A case of Kabuki syndrome with a large palatal fistula and malocclusion

Kabuki syndrome (KS) is a multiple congenital anomaly syndrome characterized by distinctive facial appearances, skeletal anomalies, abnormal dermatoglyphic patterns, mental retardation, and delayed growth. Patients with KS may show cleft palate and malocclusion that require treatment. However, active treatment procedures such as orthognathic surgery often cannot be performed because of mental retardation. Herein, we present a case involving a female KS patient who was 16 years old at the time of her first visit, had a cleft palate at birth, and underwent a palatoplasty at the age of 1 year and 6 months and pharyngeal flap surgery at the age of 10 years at another hospital. At her first consultation, she had a large palatal fistula, marked maxillary retrusion, mandibular protrusion and anterior open bite. When she was 16 years old, a tongue flap was used to close the large palatal fistula in 2007. In 2011, at the age of 20, she underwent a maxillomandibular orthognathic surgery involving a Le Fort I osteotomy and bilateral sagittal split ramus osteotomy. Both surgical procedures were followed by a favorable postoperative course, with no problems during her inpatient care.
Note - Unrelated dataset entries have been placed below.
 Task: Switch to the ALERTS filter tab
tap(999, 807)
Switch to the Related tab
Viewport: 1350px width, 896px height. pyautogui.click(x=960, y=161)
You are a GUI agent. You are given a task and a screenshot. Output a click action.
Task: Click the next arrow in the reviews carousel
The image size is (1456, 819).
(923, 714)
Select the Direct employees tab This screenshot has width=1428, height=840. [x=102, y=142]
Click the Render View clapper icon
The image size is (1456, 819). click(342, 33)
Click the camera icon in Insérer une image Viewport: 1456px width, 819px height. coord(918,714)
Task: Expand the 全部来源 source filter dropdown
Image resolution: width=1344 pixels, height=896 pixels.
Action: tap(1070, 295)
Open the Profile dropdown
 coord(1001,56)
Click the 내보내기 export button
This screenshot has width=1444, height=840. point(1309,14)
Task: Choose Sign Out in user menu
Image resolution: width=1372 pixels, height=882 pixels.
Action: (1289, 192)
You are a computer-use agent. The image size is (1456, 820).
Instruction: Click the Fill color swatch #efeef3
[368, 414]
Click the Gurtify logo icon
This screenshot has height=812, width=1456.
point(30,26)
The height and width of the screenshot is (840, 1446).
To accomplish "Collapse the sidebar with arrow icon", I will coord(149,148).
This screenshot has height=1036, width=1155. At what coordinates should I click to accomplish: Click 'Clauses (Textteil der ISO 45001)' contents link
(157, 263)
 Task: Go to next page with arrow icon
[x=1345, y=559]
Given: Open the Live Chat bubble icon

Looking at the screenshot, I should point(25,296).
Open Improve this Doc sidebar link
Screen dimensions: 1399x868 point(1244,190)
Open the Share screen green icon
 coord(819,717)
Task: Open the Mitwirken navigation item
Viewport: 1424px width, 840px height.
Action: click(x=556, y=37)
As this patient had mental retardation, perioperative management was expected to be difficult. However, our efforts to communicate frequently with the patient during hospitalization led to improvements in her motivation and activity level. The findings obtained in this case suggest that active surgical procedures can be performed on KS patients with mental retardation as long as a careful treatment evaluation demonstrates communication improvements.